Une certaine vision du monde

La gestion se veut pragmatique, fondée sur l’efficacité de l’action. C’est du moins l’image qu’elle cherche à se donner d’elle-même. Et sans doute serait-elle moins attractive si elle n’était associée à des valeurs comme le goût d’entreprendre, le désir de progresser, la célébration du mérite ou le culte de la qualité… soit des aspirations humaines peu contestables. Mais la gestion se pervertit lorsque, derrière l’outil, selon de Gaulejac, se cache une certaine vision du monde, un système de croyance et un projet de domination des corps et des esprits.
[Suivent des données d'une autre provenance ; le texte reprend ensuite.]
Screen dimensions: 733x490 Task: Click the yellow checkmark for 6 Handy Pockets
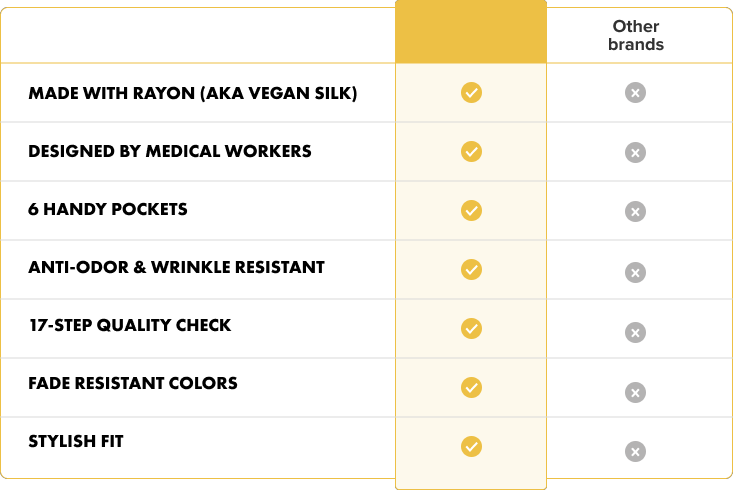(471, 210)
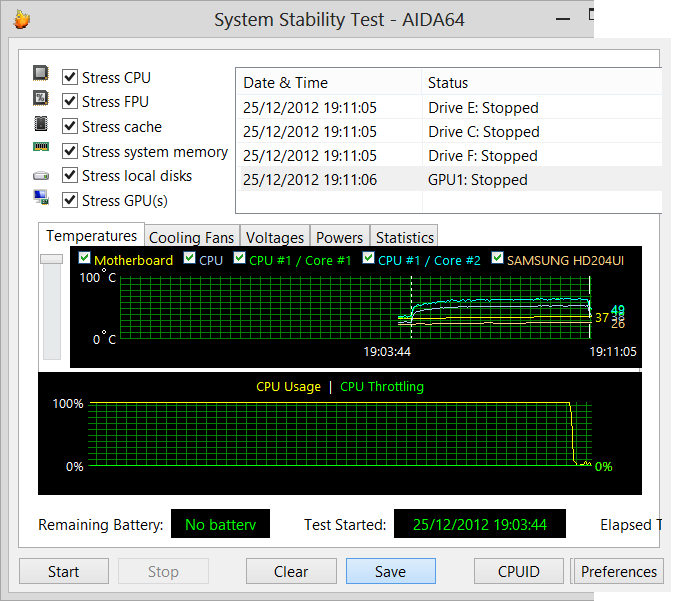Click the Save button
The width and height of the screenshot is (680, 601).
point(390,571)
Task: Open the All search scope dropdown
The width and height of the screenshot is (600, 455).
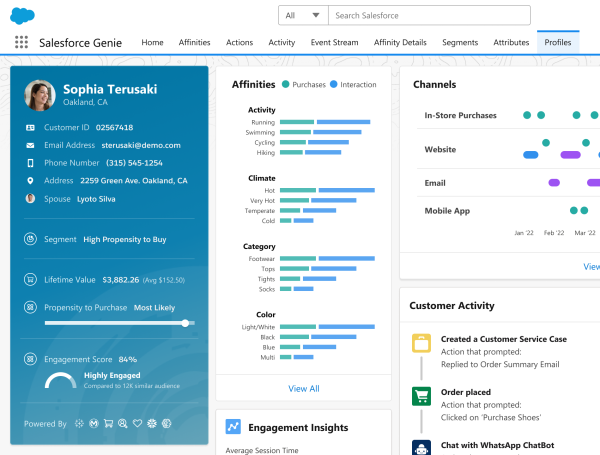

“Ce projet apparaît clairement à travers les enjeux de pouvoir dont sont l’objet la formation et la recherche en management”. Dans les écoles de gestion, il n’est pas question d’étudier les phénomènes de pouvoir et de domination ni comment se répartissent les inégalités. “On se cantonne aux seuls problèmes situés en amont de l’action, soit à la conception et à l’exécution de solutions efficientes et efficaces” (3). Dans cette perspective est exclut tout ce qui n’est pas objectivable, calculable. On tombe dans cette maladie de la mesure qui guette “tous ceux qui, au lieu de mesurer pour mieux comprendre, ne veulent comprendre que ce qui est mesurable”. C’est ainsi que les questions de gestion, que l’on ait à traiter un problème économique ou un problème de personnel, deviennent des devoirs de mathématiques ! C’est ainsi que le management s’est mis forcément au service du capital. La performance et la rentabilité sont à court terme mettant l’ensemble de l’entreprise de production dans une tension permanente : “Il s’agit toujours d’en faire plus, toujours mieux, toujours plus rapidement, à moyens constants ou même avec moins d’effectifs.”

 

Si cette évolution est évidente dans le secteur commercial et les entreprises cotées en Bourse, elle tend aussi à se répandre dans l’ensemble du monde des entreprises. Le management (le manège est ce lieu où l’on dresse les chevaux) tente effectivement de donner une image relationnelle, pragmatique et libérale du pouvoir dans l’entreprise. Mais il s’est dévoyé aussitôt qu’il s’est mis au service du pouvoir financier. Comme pour mieux assurer son emprise, cette logique financière doit déborder hors du champ de l’entreprise et coloniser toute la société. Ce n’est pas seulement dans la production qu’elle doit se réaliser, mais aussi dans la consommation, et non seulement dans l’économie, mais dans l’éducation, le droit, la vie politique… pour s’emparer de toutes les sphères sociales les unes après les autres.

 

Sans doute, ce modèle est performant. Reste à voir pour qui ! Si le management nous a permis de gagner en productivité, ces résultats profitent surtout à la logique financière. Quant au temps de travail “gagné”, on sait que celui-ci est aujourd’hui attaqué de toutes parts et “ce que nous avons gagné en temps de travail, nous l’avons payé en intensification du travail”.

 

Christian Van Rompaey

 

 

(1) Vincent de Gaulejac, directeur du Laboratoire de Changement Social et professeur de sociologie à l’Université Paris 7, est l’auteur d’une quinzaine d’ouvrages. Il vient de publier “La société malade de la gestion” aux éditions du Seuil.

(2) Éditions Flammarion (2003).

(3) Lire le numéro hors-série de la Revue Sciences humaines consacrée aux voies de la gouvernance (mai 2004 - n°44).